- Records drawn from a dataset
● ● ● ●

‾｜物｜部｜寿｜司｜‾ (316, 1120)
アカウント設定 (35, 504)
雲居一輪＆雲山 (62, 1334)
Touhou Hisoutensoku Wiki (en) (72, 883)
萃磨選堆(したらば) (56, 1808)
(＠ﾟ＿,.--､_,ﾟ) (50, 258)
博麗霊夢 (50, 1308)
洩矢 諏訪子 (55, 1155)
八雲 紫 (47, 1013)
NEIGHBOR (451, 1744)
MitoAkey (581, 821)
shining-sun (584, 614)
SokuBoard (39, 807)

● ● ● ●

Transcribe each record exactly as it is written above.

‾｜物｜部｜寿｜司｜‾ (316, 1120)
アカウント設定 (35, 504)
雲居一輪＆雲山 (62, 1334)
Touhou Hisoutensoku Wiki (en) (72, 883)
萃磨選堆(したらば) (56, 1808)
(＠ﾟ＿,.--､_,ﾟ) (50, 258)
博麗霊夢 (50, 1308)
洩矢 諏訪子 (55, 1155)
八雲 紫 (47, 1013)
NEIGHBOR (451, 1744)
MitoAkey (581, 821)
shining-sun (584, 614)
SokuBoard (39, 807)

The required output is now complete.